# Start of TASK INPUT

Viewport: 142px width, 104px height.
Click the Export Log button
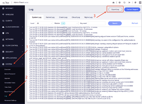pyautogui.click(x=115, y=9)
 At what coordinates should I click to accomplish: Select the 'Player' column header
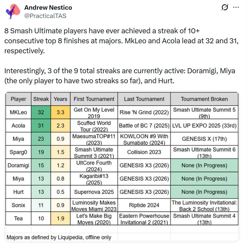pos(18,99)
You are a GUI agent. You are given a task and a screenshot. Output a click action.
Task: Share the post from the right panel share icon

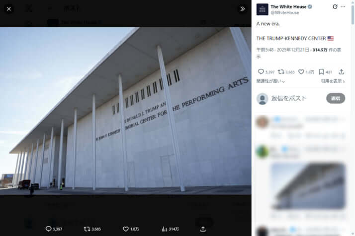pos(341,72)
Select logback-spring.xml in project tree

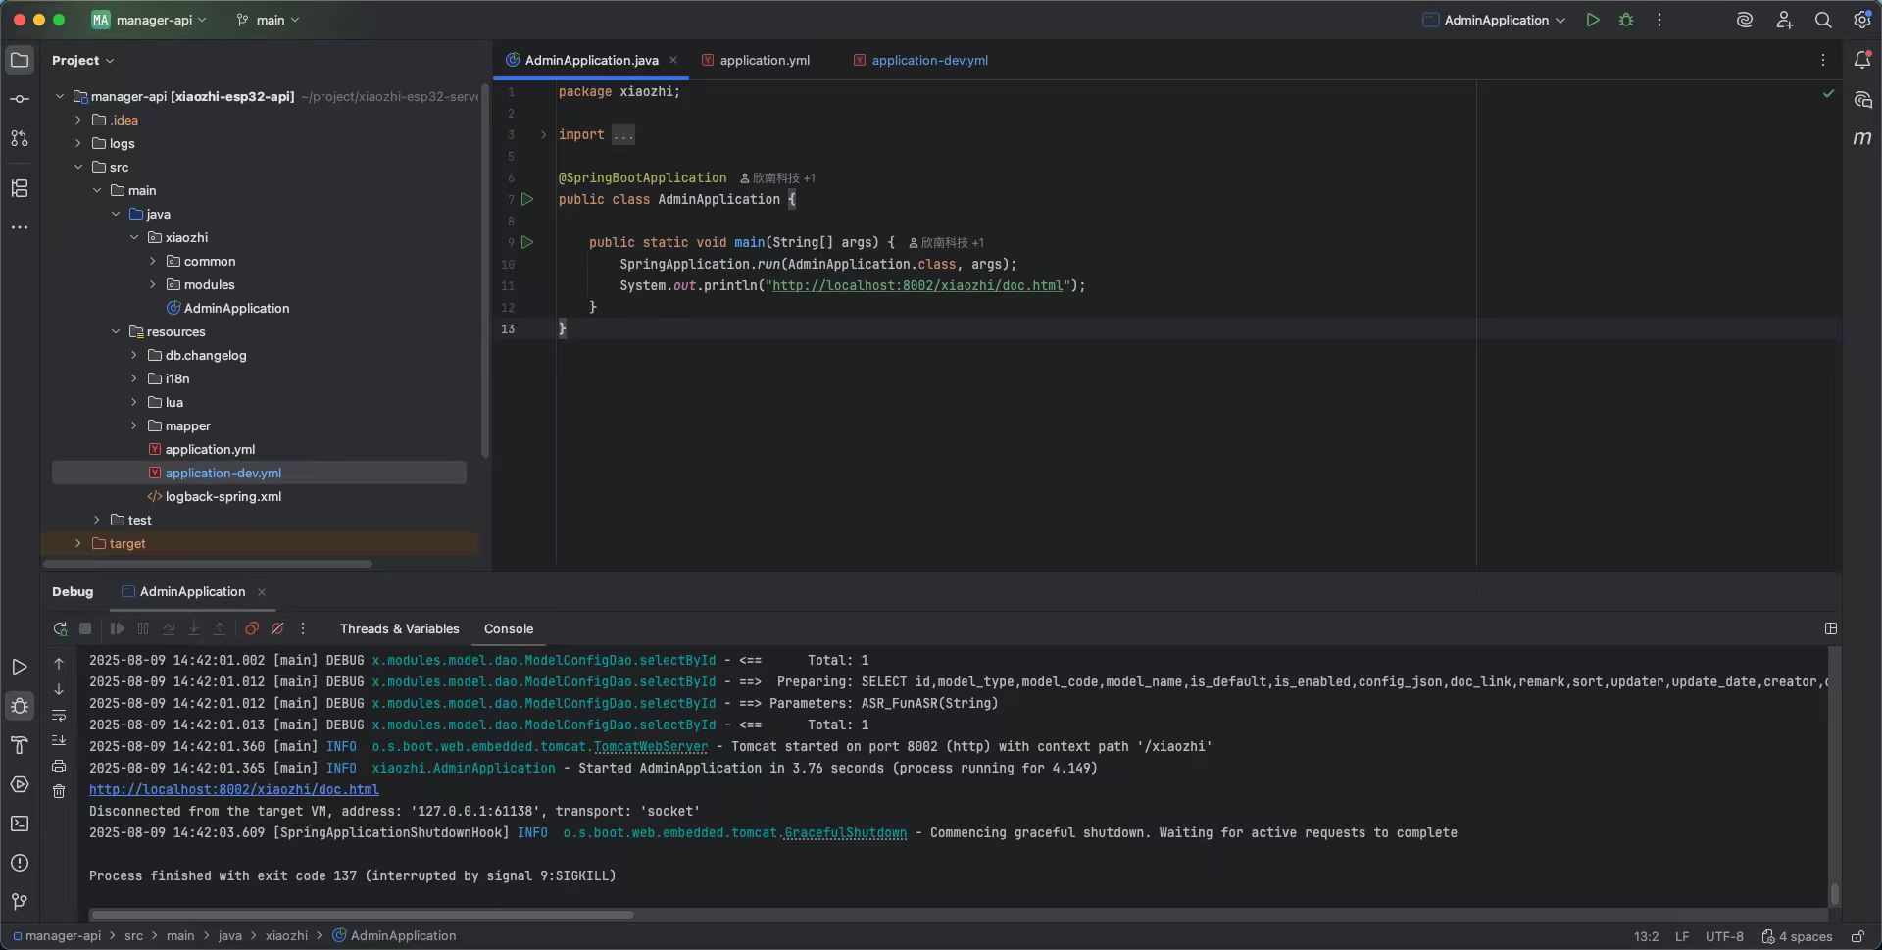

# End of TASK INPUT

_WHAT TO WORK ON_.
Rewrite all of the rows above, replacing every "Select" with "Choose" and keeping the rest unchanged. Leave the pictures out of your answer.

_RESULT BELOW_.
Viewport: 142px width, 104px height.
Click the Export Log button
pyautogui.click(x=115, y=9)
 At what coordinates should I click to accomplish: Choose the 'Player' column header
pos(18,99)
You are a GUI agent. You are given a task and a screenshot. Output a click action.
Task: Share the post from the right panel share icon

pos(341,72)
Choose logback-spring.xml in project tree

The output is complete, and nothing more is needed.